Why is a Dictionary “not ordered”?

https://stackoverflow.com/questions/6384710

29-10-2019
|

سؤال

I have read this in answer to many questions on here. But what exactly does it mean?

var test = new Dictionary<int, string>();
test.Add(0, "zero");
test.Add(1, "one");
test.Add(2, "two");
test.Add(3, "three");

Assert(test.ElementAt(2).Value == "two");

The above code seems to work as expected. So in what manner is a dictionary considered unordered? Under what circumstances could the above code fail?

المحلول

Well, for one thing it's not clear whether you expect this to be insertion-order or key-order. For example, what would you expect the result to be if you wrote:

var test = new Dictionary<int, string>();
test.Add(3, "three");
test.Add(2, "two");
test.Add(1, "one");
test.Add(0, "zero");

Console.WriteLine(test.ElementAt(0).Value);

Would you expect "three" or "zero"?

As it happens, I think the current implementation preserves insertion ordering so long as you never delete anything - but you must not rely on this. It's an implementation detail, and that could change in the future.
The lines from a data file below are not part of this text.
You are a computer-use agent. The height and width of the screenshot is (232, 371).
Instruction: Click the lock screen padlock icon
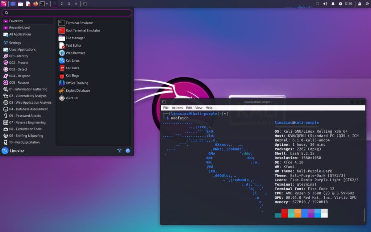pos(360,4)
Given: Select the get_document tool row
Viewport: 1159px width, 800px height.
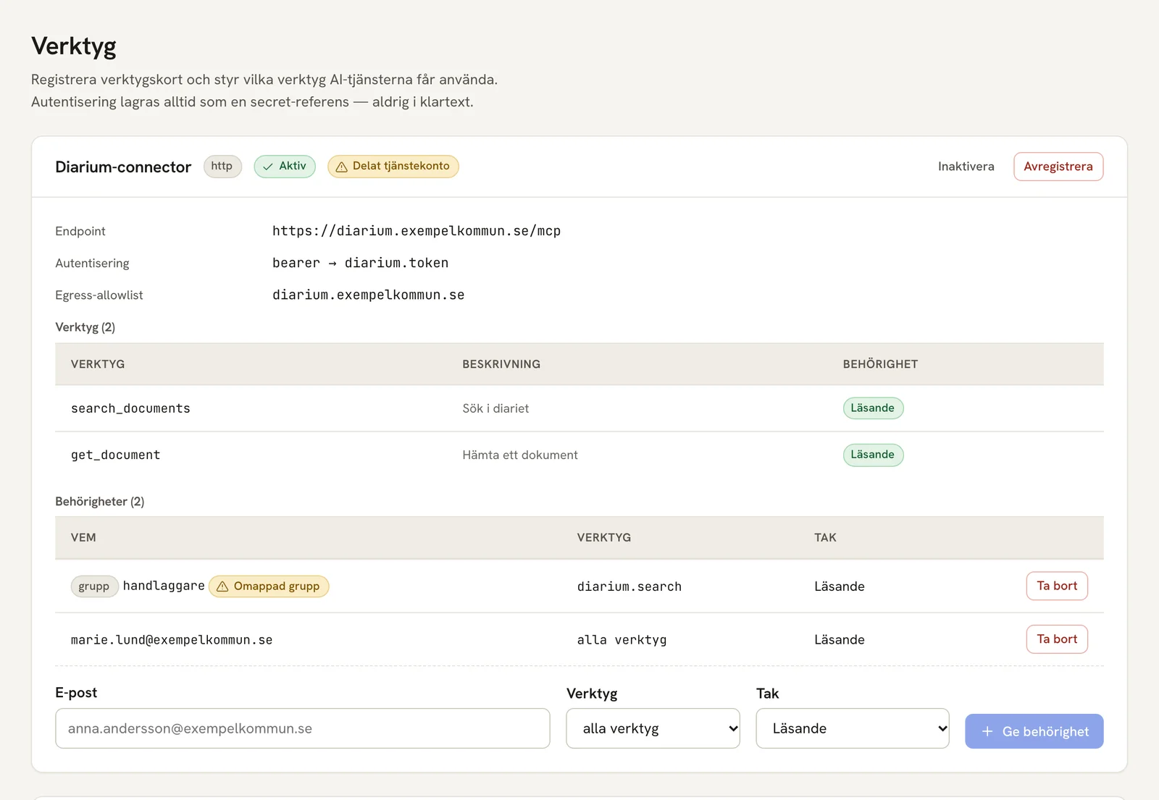Looking at the screenshot, I should pyautogui.click(x=580, y=455).
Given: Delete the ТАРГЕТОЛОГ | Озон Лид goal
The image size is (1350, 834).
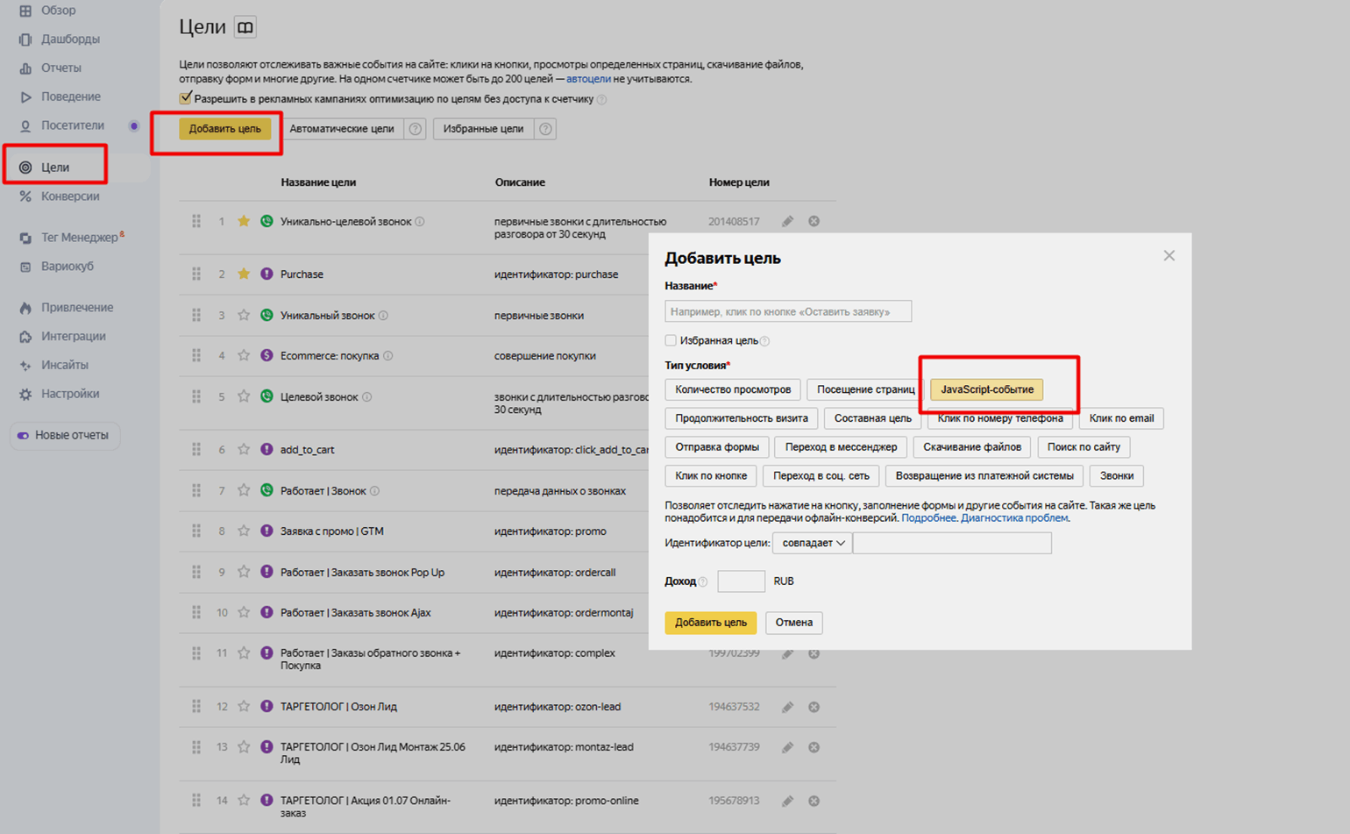Looking at the screenshot, I should (814, 707).
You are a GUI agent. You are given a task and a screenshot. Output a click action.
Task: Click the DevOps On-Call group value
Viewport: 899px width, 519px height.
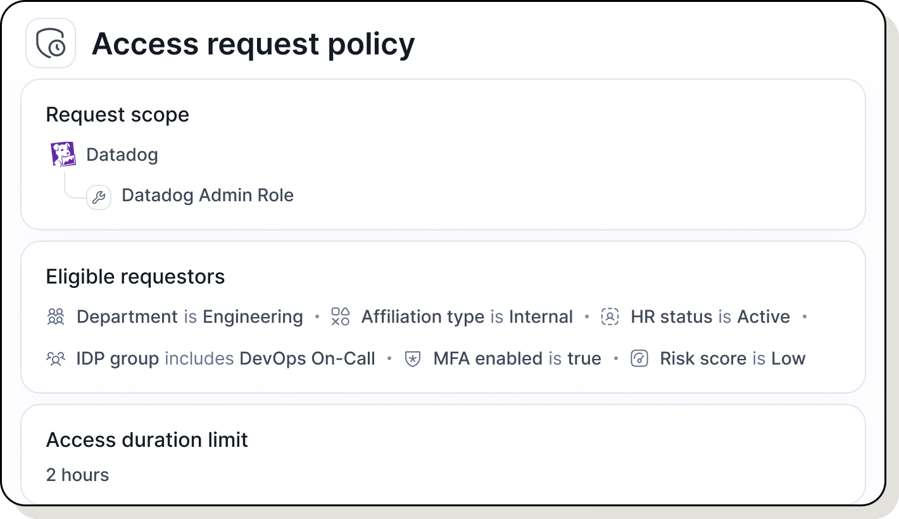pyautogui.click(x=307, y=358)
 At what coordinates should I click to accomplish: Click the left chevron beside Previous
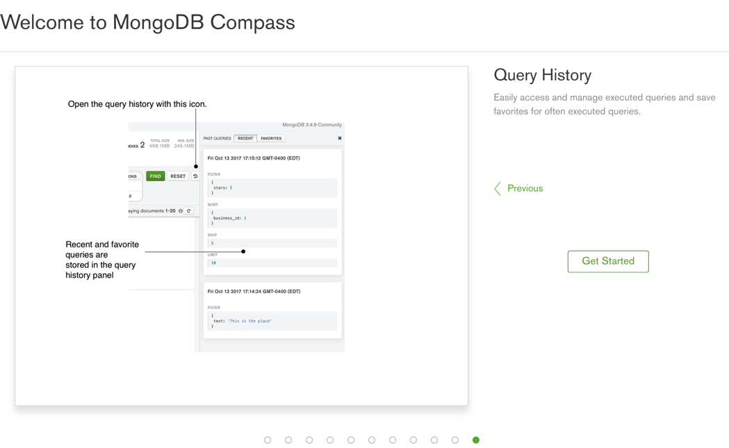click(498, 188)
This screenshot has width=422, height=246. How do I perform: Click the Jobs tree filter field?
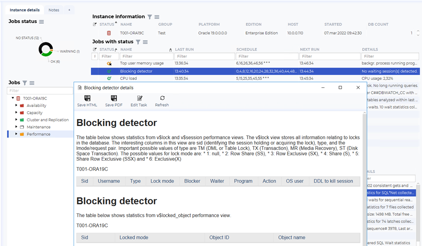pyautogui.click(x=40, y=91)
Deletions also affect this. For example, what would you expect the result of this program to be?

using System;
using System.Collections.Generic;

class Test
{ 
    static void Main() 
    {
        var test = new Dictionary<int, string>();
        test.Add(3, "three");
        test.Add(2, "two");
        test.Add(1, "one");
        test.Add(0, "zero");

        test.Remove(2);
        test.Add(5, "five");

        foreach (var pair in test)
        {
            Console.WriteLine(pair.Key);
        }
    }     
}

It's actually (on my box) 3, 5, 1, 0. The new entry for 5 has used the vacated entry previously used by 2. That's not going to be guaranteed either though.

Rehashing (when the dictionary's underlying storage needs to be expanded) could affect things... all kinds of things do.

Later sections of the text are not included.